Instructions =>
1: Please condense the paragraph that begins "Her most recent book is" in the passage about Eat, Pray, Love into a bulleted list that keeps its main facts.
2: Name every publication mentioned in the passage about Eat, Pray, Love, listing each only once.

Passage given =>

>> Begin

Her most recent book is the #1 New York Times Bestselling memoir "Eat, Pray, Love," about the year she spent traveling the world alone after a difficult divorce. Anne Lamott called Eat, Pray, Love "wise, jaunty, human, ethereal, heartbreaking." The book has been a worldwide success, now published in over thirty languages with over 7 million copies in print. It was named by The New York Times as one of the 100 most notable books of 2006, and chosen by Entertainment Weekly as one of the best ten nonfiction books of the year. In 2008, Elizabeth was named one of the 100 Most Influential People in the World, by Time Magazine.

>> End

Saved entries:
>> Begin

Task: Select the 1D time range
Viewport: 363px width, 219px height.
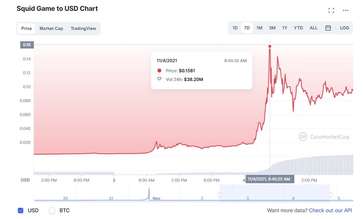Action: 235,28
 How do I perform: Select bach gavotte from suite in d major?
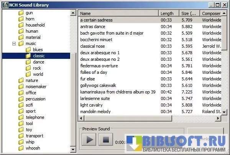tap(112, 33)
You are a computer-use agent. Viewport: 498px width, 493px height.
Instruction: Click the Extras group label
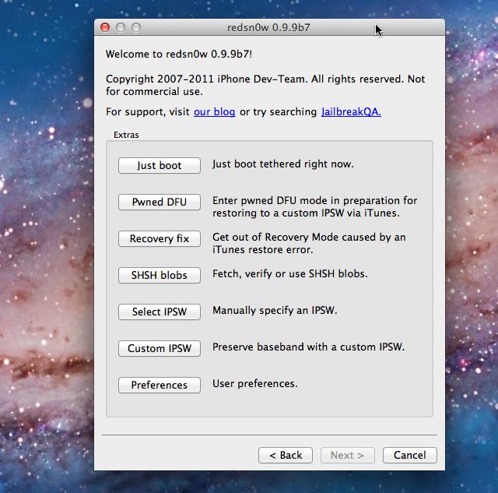(126, 135)
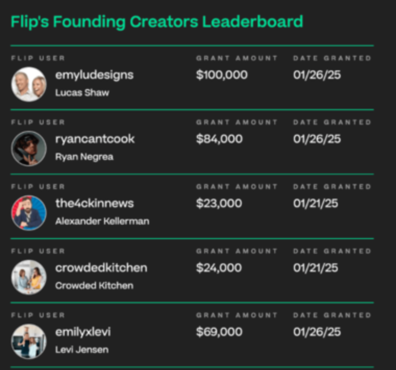Open the crowdedkitchen username link
396x370 pixels.
[101, 268]
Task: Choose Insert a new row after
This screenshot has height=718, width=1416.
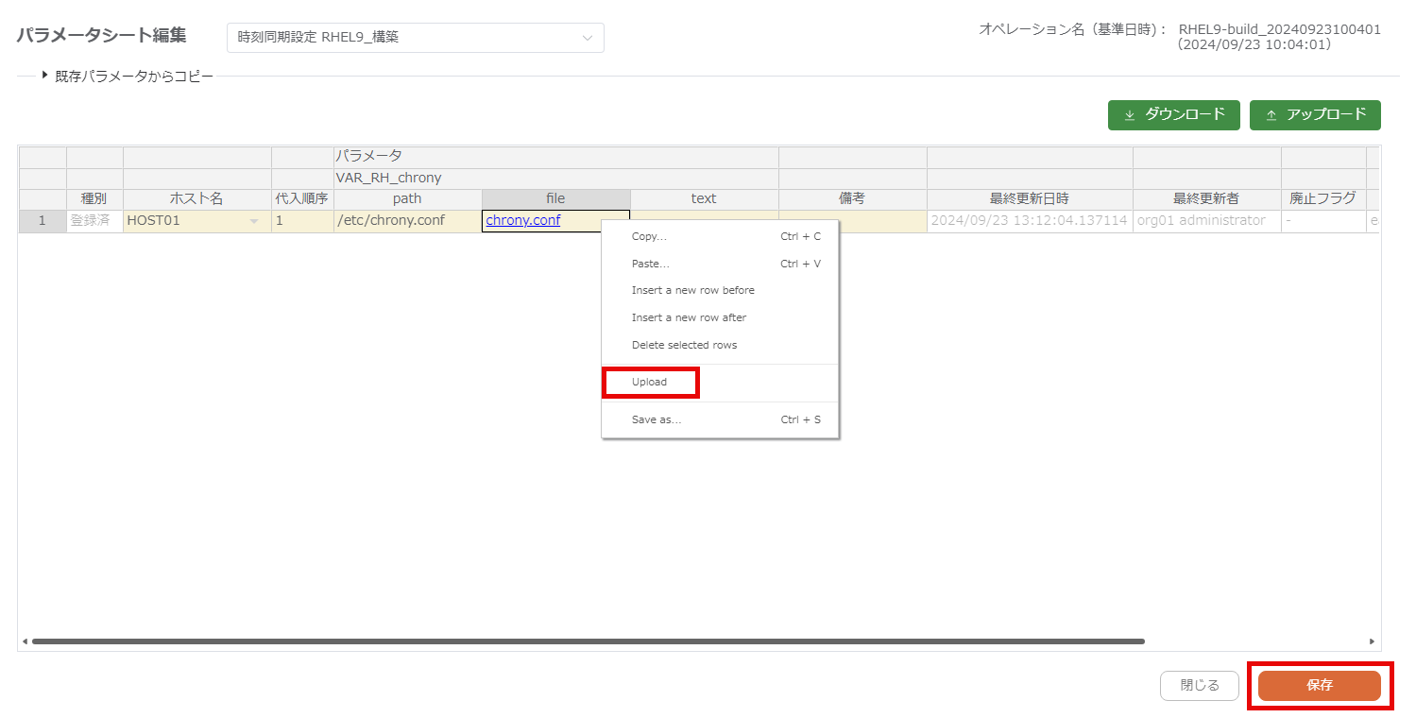Action: click(689, 317)
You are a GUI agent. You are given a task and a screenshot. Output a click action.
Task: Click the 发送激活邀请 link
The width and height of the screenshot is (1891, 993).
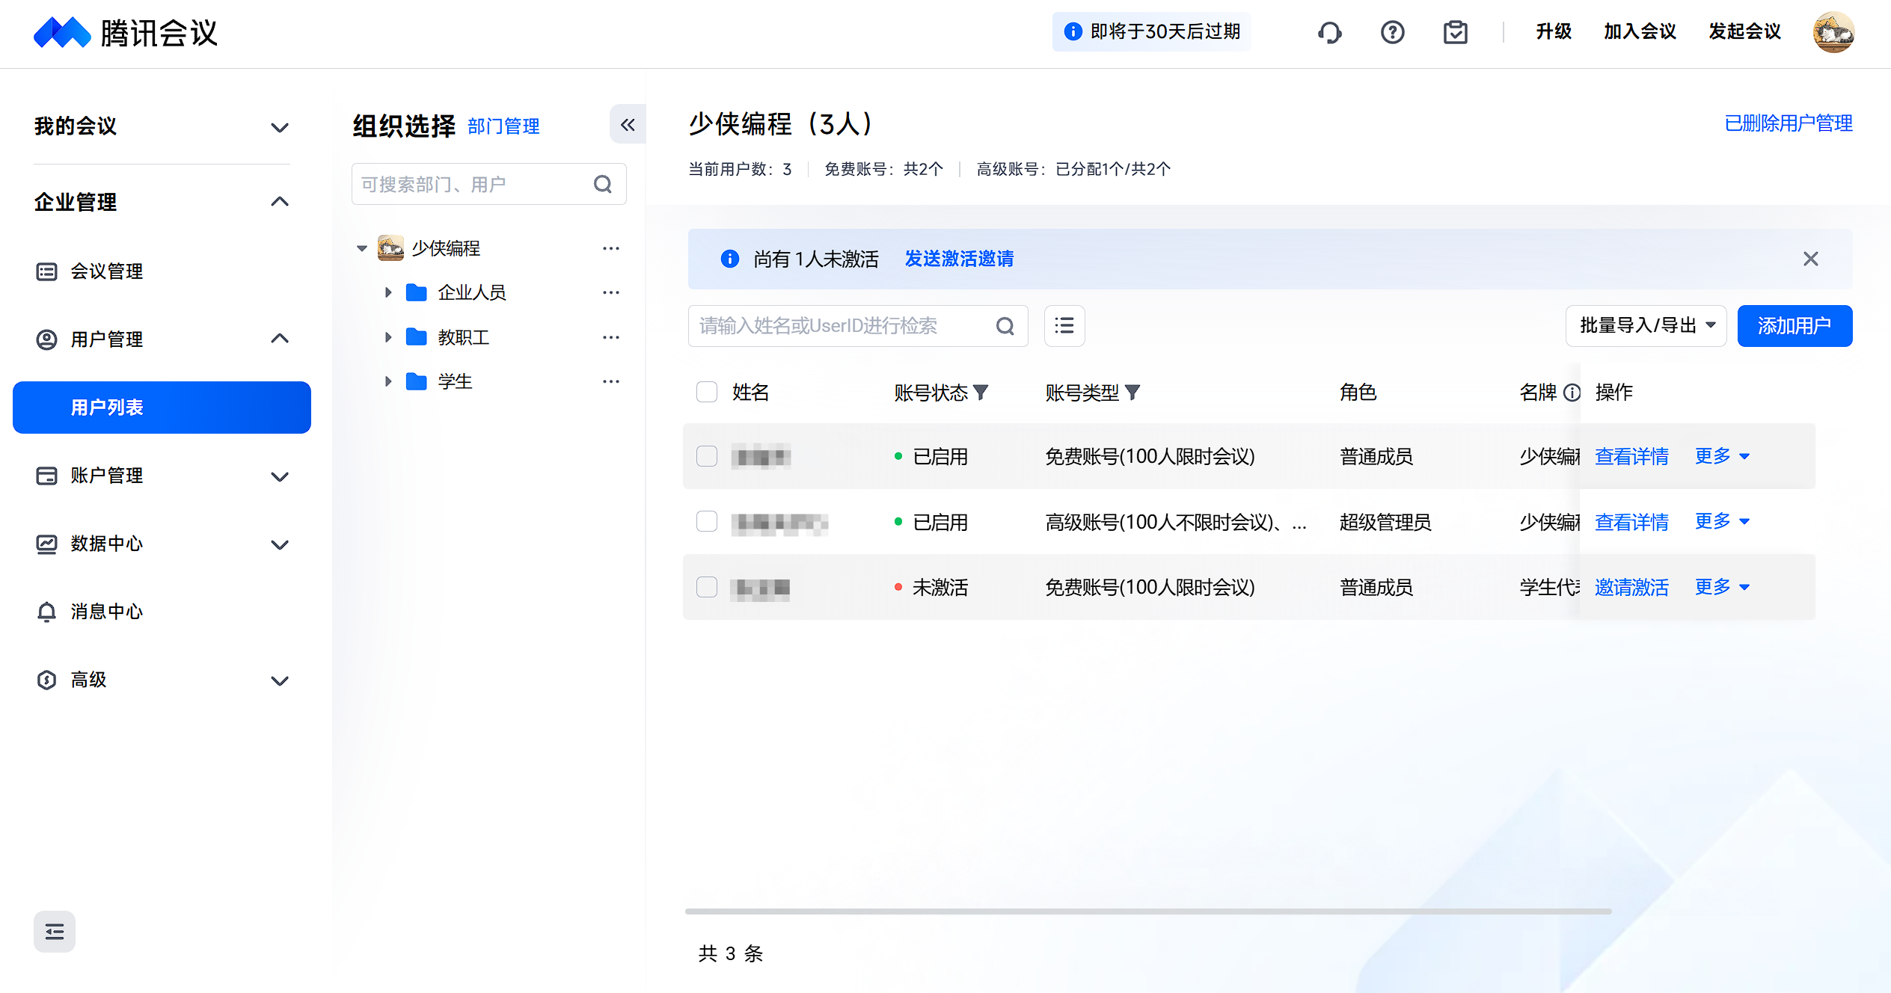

>> End

Solutions to each task =>
1:
- Her most recent book is "Eat, Pray, Love," a #1 New York Times Bestselling memoir about the year she spent traveling the world alone after a difficult divorce.
- Anne Lamott called it "wise, jaunty, human, ethereal, heartbreaking."
- It has been published in over thirty languages, with over 7 million copies in print.
- The New York Times named it one of the 100 most notable books of 2006.
- Entertainment Weekly chose it as one of the best ten nonfiction books of the year.
- In 2008, Time Magazine named Elizabeth one of the 100 Most Influential People in the World.

2:
- The New York Times
- Entertainment Weekly
- Time Magazine